Bias

The lenskit.algorithms.bias module contains the personalized mean rating prediction.

class lenskit.algorithms.bias.Bias(items=True, users=True, damping=0.0)

Bases: lenskit.Predictor

A user-item bias rating prediction algorithm. This implements the following predictor algorithm:

\[s(u,i) = \mu + b_i + b_u\]

where \(\mu\) is the global mean rating, \(b_i\) is item bias, and \(b_u\) is the user bias. With the provided damping values \(\beta_{\mathrm{u}}\) and \(\beta_{\mathrm{i}}\), they are computed as follows:

\[\begin{align*} \mu & = \frac{\sum_{r_{ui} \in R} r_{ui}}{|R|} & b_i & = \frac{\sum_{r_{ui} \in R_i} (r_{ui} - \mu)}{|R_i| + \beta_{\mathrm{i}}} & b_u & = \frac{\sum_{r_{ui} \in R_u} (r_{ui} - \mu - b_i)}{|R_u| + \beta_{\mathrm{u}}} \end{align*}\]

The damping values can be interpreted as the number of default (mean) ratings to assume a priori for each user or item, damping low-information users and items towards a mean instead of permitting them to take on extreme values based on few ratings.

Parameters
  • items – whether to compute item biases

  • users – whether to compute user biases

  • damping (number or tuple) – Bayesian damping to apply to computed biases. Either a number, to damp both user and item biases the same amount, or a (user,item) tuple providing separate damping values.

mean_

The global mean rating.

Type

double

item_offsets_

The item offsets (\(b_i\) values)

Type

pandas.Series

user_offsets_

The item offsets (\(b_u\) values)

Type

pandas.Series

fit(ratings, **kwargs)

Train the bias model on some rating data.

Parameters

ratings (DataFrame) – a data frame of ratings. Must have at least user, item, and rating columns.

Returns

the fit bias object.

Return type

Bias

transform(ratings, *, indexes=False)

Transform ratings by removing the bias term. This method does not recompute user (or item) biases based on these ratings, but rather uses the biases that were estimated with fit().

Parameters
  • ratings (pandas.DataFrame) – The ratings to transform. Must contain at least user, item, and rating columns.

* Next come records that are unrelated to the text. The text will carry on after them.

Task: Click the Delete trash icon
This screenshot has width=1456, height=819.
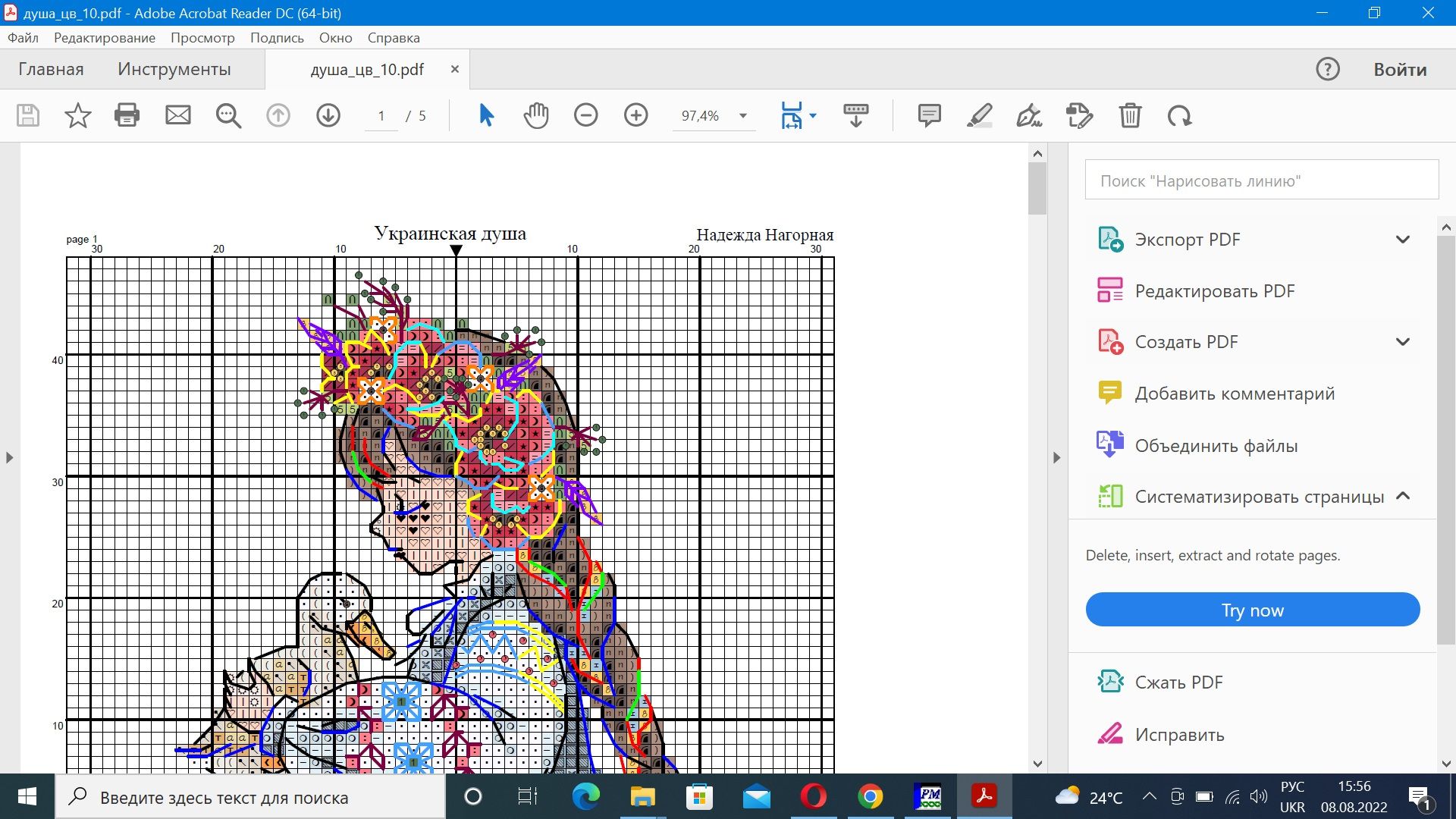Action: 1130,115
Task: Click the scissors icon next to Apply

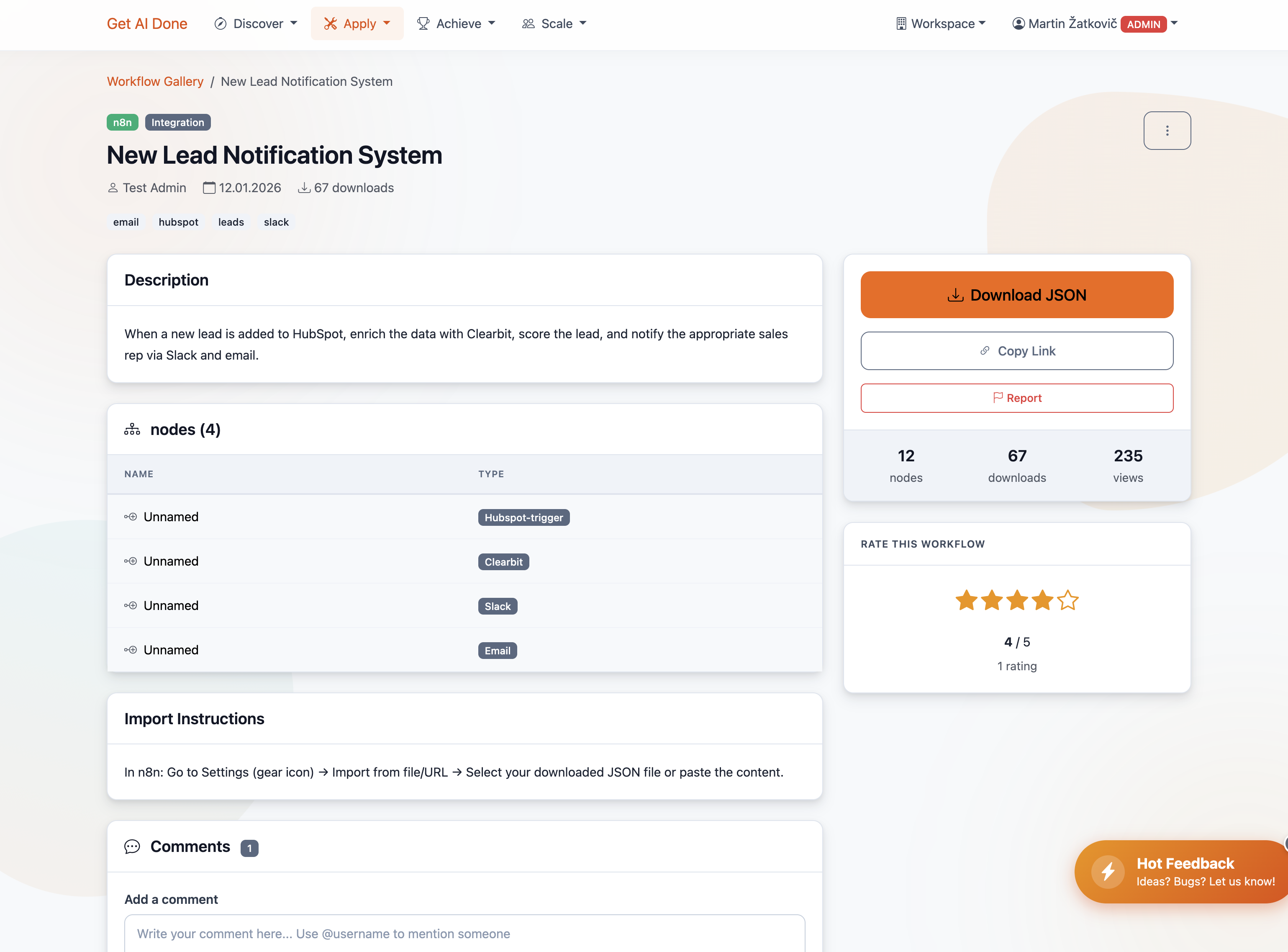Action: 330,23
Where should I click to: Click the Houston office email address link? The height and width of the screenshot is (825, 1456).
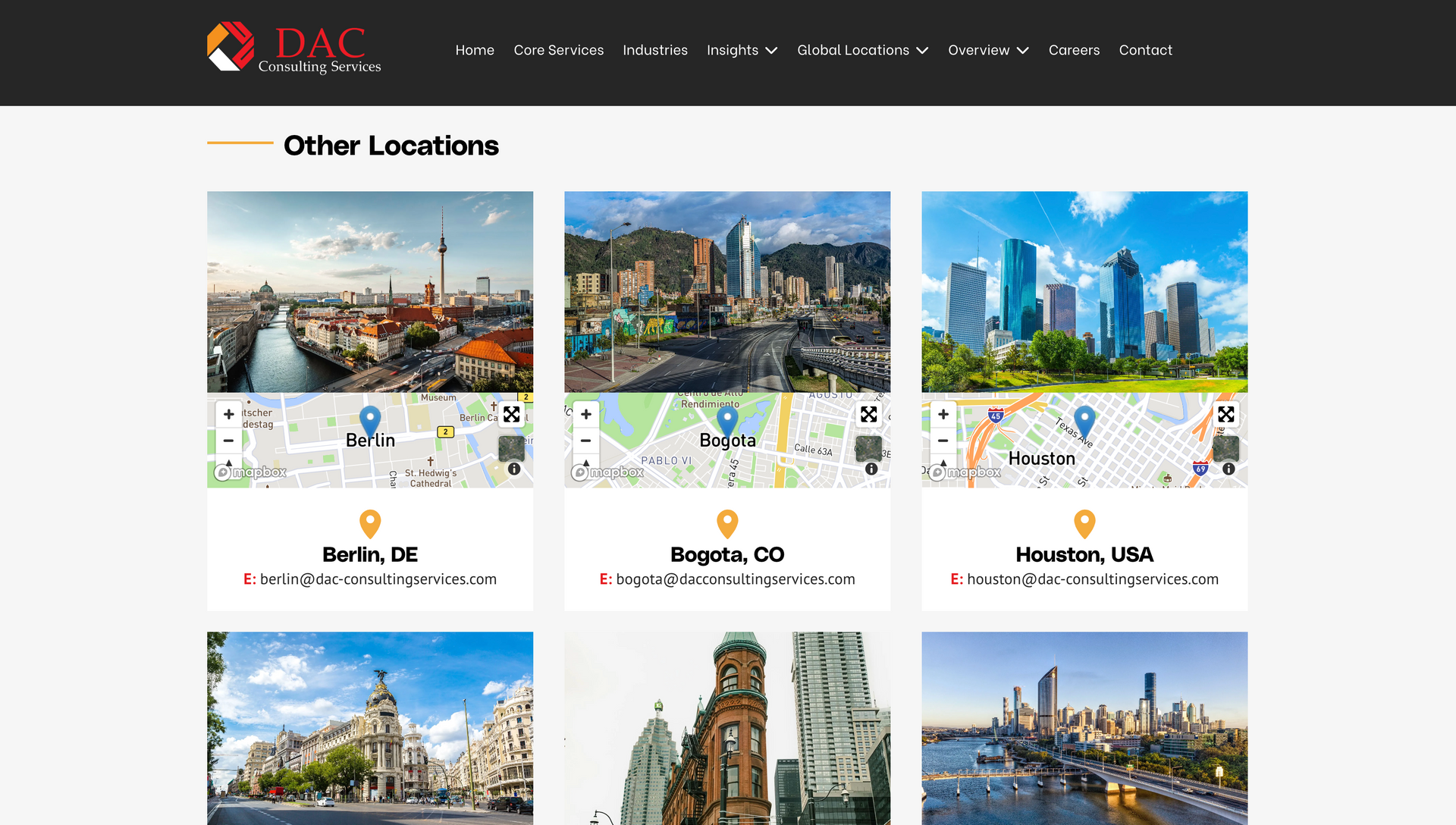tap(1092, 579)
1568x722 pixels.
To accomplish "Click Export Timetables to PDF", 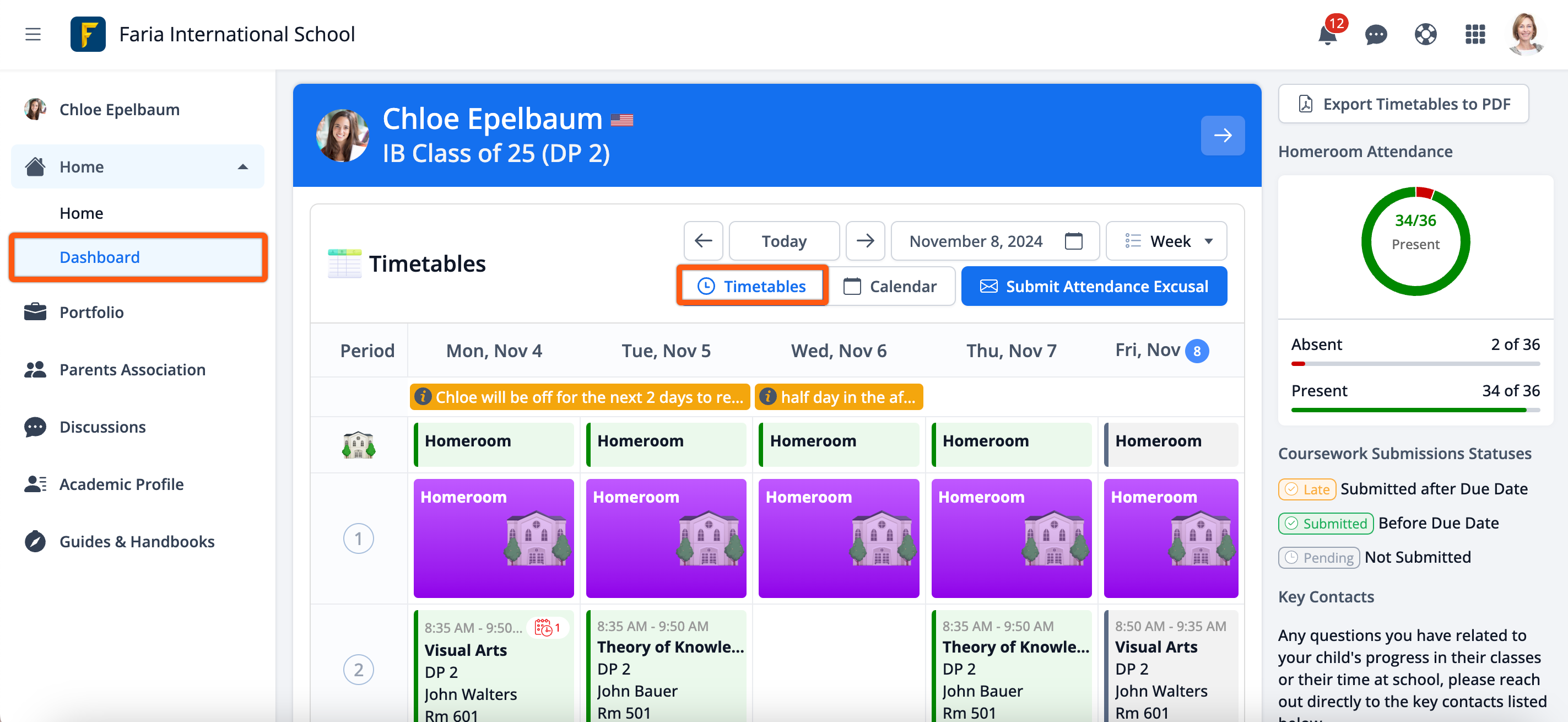I will click(x=1403, y=104).
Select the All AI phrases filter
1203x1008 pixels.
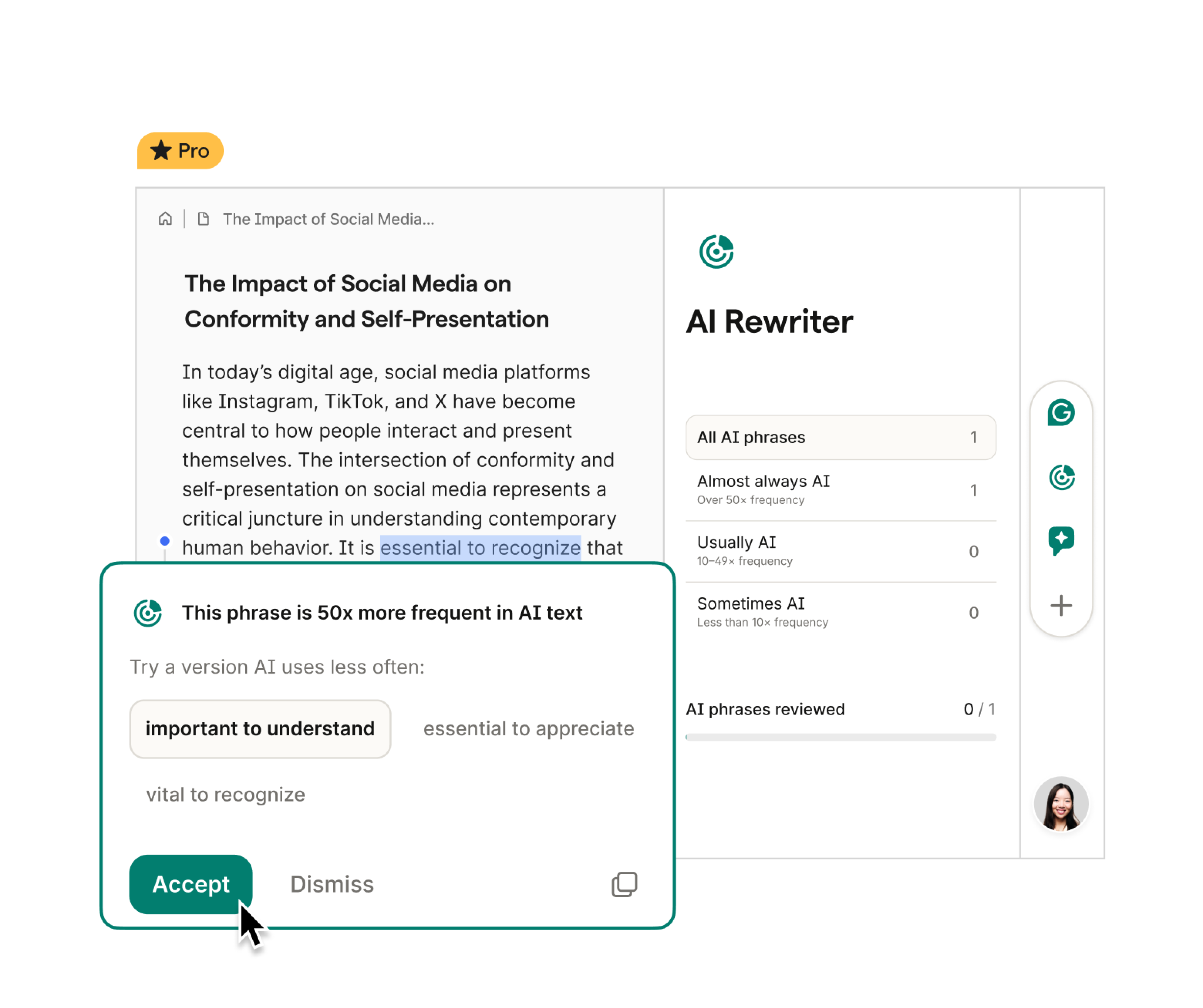[x=840, y=437]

  • indexes (bool) – if True, the resulting frame will include uidx and iidx columns containing the 0-based user and item indexes for each rating.

Returns

A data frame with rating transformed by subtracting user-item bias prediction.

Return type

pandas.DataFrame

inverse_transform(ratings)

Transform ratings by removing the bias term.

transform_user(ratings)

Transform a user’s ratings by subtracting the bias model.

Parameters

ratings (pandas.Series) – The user’s ratings, indexed by item. Must have at least item as index and rating column.

Returns

The transformed ratings and the user bias.

Return type

pandas.Series

inverse_transform_user(user, ratings, user_bias=None)

Un-transform a user’s ratings by adding in the bias model.

Parameters
  • user – The user ID.

  • ratings (pandas.Series) – The user’s ratings, indexed by item.

  • user_bias (float or None) – If None, it looks up the user bias learned by fit.

Returns

The user’s de-normalized ratings.

Return type

pandas.Series

fit_transform(ratings, **kwargs)

Fit with ratings and return the training data transformed.

predict_for_user(user, items, ratings=None)

Compute predictions for a user and items. Unknown users and items are assumed to have zero bias.

Parameters
  • user – the user ID

  • items (array-like) – the items to predict

  • ratings (pandas.Series) – the user’s ratings (indexed by item id); if provided, will be used to recompute the user’s bias at prediction time.

Returns

scores for the items, indexed by item id.

Return type

pandas.Series

property user_index

Get the user index from this (fit) bias.

property item_index

Get the item index from this (fit) bias.